ところが、イエス様はご自分のもとに来る人々に安らぎを与えると言われましたが、同時に、ご自身の軛と荷を負うことも求められました。それは、イエス様に仕えなさいという意味、つまり、ご自分と共に働きなさいという意味を持つ御言葉なのです。どうしたら、イエス様と共に働くことができるでしょうか。また、何をしたらよいでしょうか。それについて、今日の第2朗読は「キリストの霊を持つことやそれに従って生きること」を教えています。キリストの霊とはイエス様の霊で、それは神様の霊でもあります。神様の霊は愛でしょう。イエス様は御父の愛と慈しみの霊を頂き、また、十字架を担って全ての人を救いの道に導いて下さいました。併せて、その愛の霊を持って世の中の最も弱い人々に仕えられました。だからこそ、イエス様のもとに呼び集められている人達、すなわち、私達はイエス様の愛の生き方を軛とし、また、愛の十字架を荷として負わねばならないのです。私達がそのように生きたら、私達もイエス様のように神様から永遠の命を授けられ、神様の国に入れるでしょう。それが世の知恵だけに支えられようとする人、また、自分の賢さだけにより頼もうとする人達にとっては、理解しにくいことに違いありません。だから、イエス様は「幼子のような者に」信仰の道が示され、彼らだけに謙遜な羊飼いの声が聞こえ、その羊飼いであるイエス様ご自身に従うことが出来ると言われたのです。やはり、自分がどれほど弱い者かが分かる人は、自分は神様だけに支えられなければ生きて行けないことも分かります。
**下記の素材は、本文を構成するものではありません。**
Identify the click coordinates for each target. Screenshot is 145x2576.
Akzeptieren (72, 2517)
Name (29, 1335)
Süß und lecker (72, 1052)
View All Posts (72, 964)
さて、この頃歯痛の為に色々なことを考えるようになっています。私自身、今まで何に支えられてきたのか、また、何をもって隣人や信者の皆さんを支えようとしてきたのかということが気になりました。それで「支える」という漢字を、改めて頭の中で書いてみました。正しい解釈かどうか分かりませんが、「支える」という漢字は、十字架の下に、添え木のような形の「又」という漢字で構成されています。確かに自分自身を顧みたら、イエス様の十字架に現わされた神様の愛よりも、世の中の色々な知恵や経験、または、様々な楽しみとか欲心に支えられようとしたのが私自身だったことが分かりました。それで多くの人々に傷ついたり、自分もさ迷ったりした場合が多かったことを告白せざるを得ません。私達信仰のある者は幼子のような心で、先ず、神様に支えられようとすべきです。また、その愛をもって互いに支え合うことも大事なことです。自分の十字架は自分が負うべきだという冷たい心を捨て、他人が自ら十字架をうまく負えるように支えてあげること、或は、共にそれを負おうとすること、それがイエス様と共に働くことで、イエス様に仕えることでしょう。併せて、それが神様の霊に満ちている人々の様子に違いありません。新型コロナウイルスのために、多くの人々が不安に包まれていて、あちこちで新しい秩序を要求するデモが起こったり、一方、それを抑えようとしたりして混乱が起きたりしています。こんな状況の中で、信仰のある人々は神様の愛の大事さを証しすべきです。このミサの中で私達が愛の価値を守り、それを勇敢に証しすることができるように、必要な恵みを神様に祈り求めましょう。